Taşlar çok soğum ama beni ısıtıyorlar seni sevmekle
Martılar karşı sahilde bana gülüyorlar sanki

Rüzgarı hissetmeye başlıyorum, her yönden esiyor
ÜŞüyorum.. Üşüyorumm
Ama merak etme aşkınla ısınıyorum

Gökyüzüne bakıyordum ne kadar çok yıldız var
Acaba onlarda aşık olup acı yaşıyorlar mıdır sevgili
Birini sana benzettim ben ve AĞLADIM
Ağladım hemde çok...
Ama aşkın geldi aldı hüznün yaşlarını benden.

Tam seni düşünürken bir yıldız kaydı sanki
Seni dlledim bende alışkanlık zante diye ve UMUTLANDIM
Öylesine umutlandım ki uzun umutlarım oldu ve yanına geldim

Bir düş kurdum içimde sana ait

Dileğimi, hüznümü ve umutlarımı içine aldım
Artık güvende sana ait herşey sevgili

Şİmdi sen o düşüncelerde bir karmaşa gibi olsanda
Düşüncelerim aşka
Düşüncelerim hayata açılıyor .

------------------------------------------------

Mutluluğun verdiği güzellikler özlenmeyi, mutsuzluğunkiler ise övülmeyi hakeder. Stoaci

Şiir o kadar güzel yazdırmıştı ki bana duygularımı şimdi düşünüyordum, mutlumuyum bu mutlulukta özlemeli miyim ? yoksa mutsuzmuyum ve mutsuzluğumda aşkıma övgüler mi yağdırmalıyım ?

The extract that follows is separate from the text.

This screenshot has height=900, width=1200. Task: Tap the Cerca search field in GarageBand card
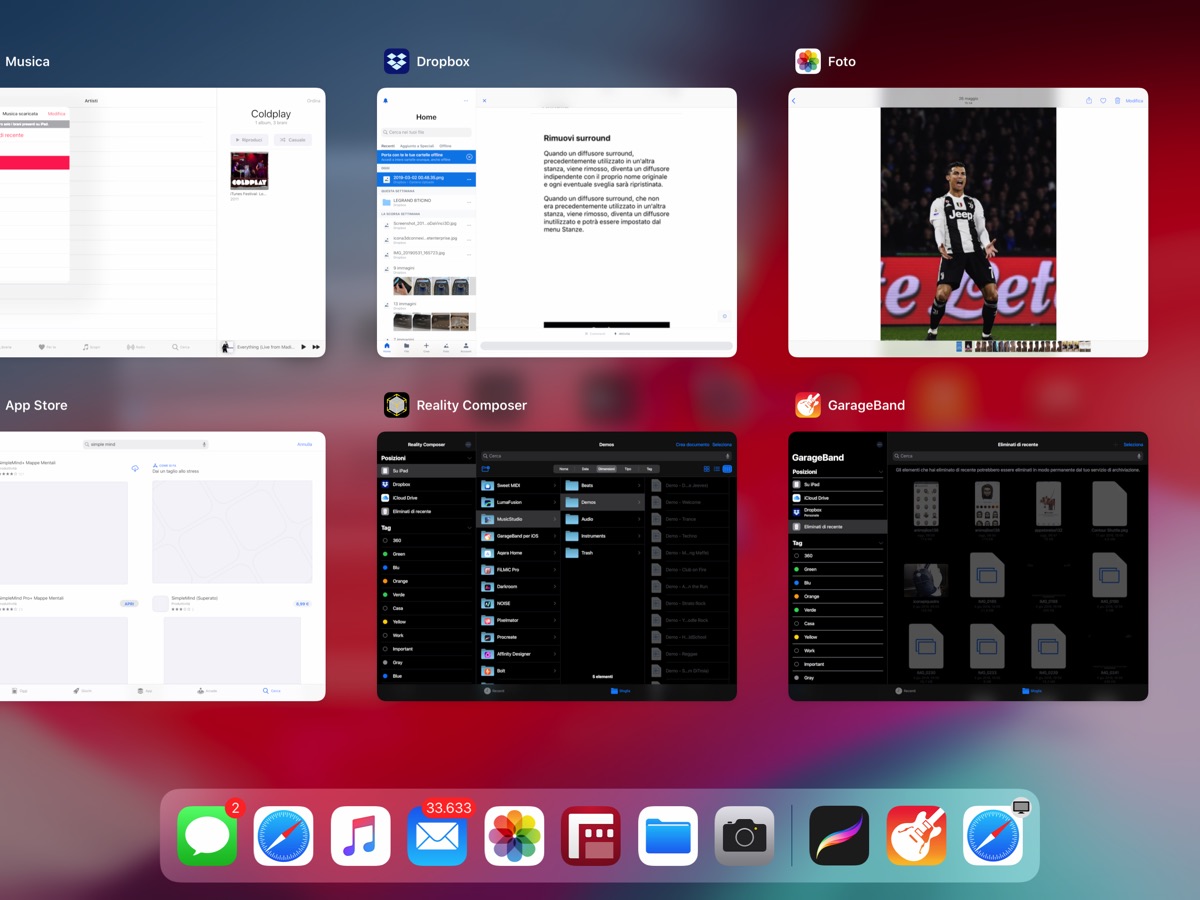click(x=1017, y=456)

Bazen güneş size yakındır, hatta kucağınızdadır. Onu hissetmeye çalılşırsınız ve hissettiğinizde güneş size çok tatlı gelir. İşte şimdi dünyayı yaşatan güneş benide yaşatmaya başladı dersiniz. Benimde bir güneşim vardı. Sadece ısıtmazdı beni. Benim varlığım için gerekliydi. Sistemimin bir parçasıydı ve o olmadan ben sadece bir dünyaydım, soğuk ve karanlık.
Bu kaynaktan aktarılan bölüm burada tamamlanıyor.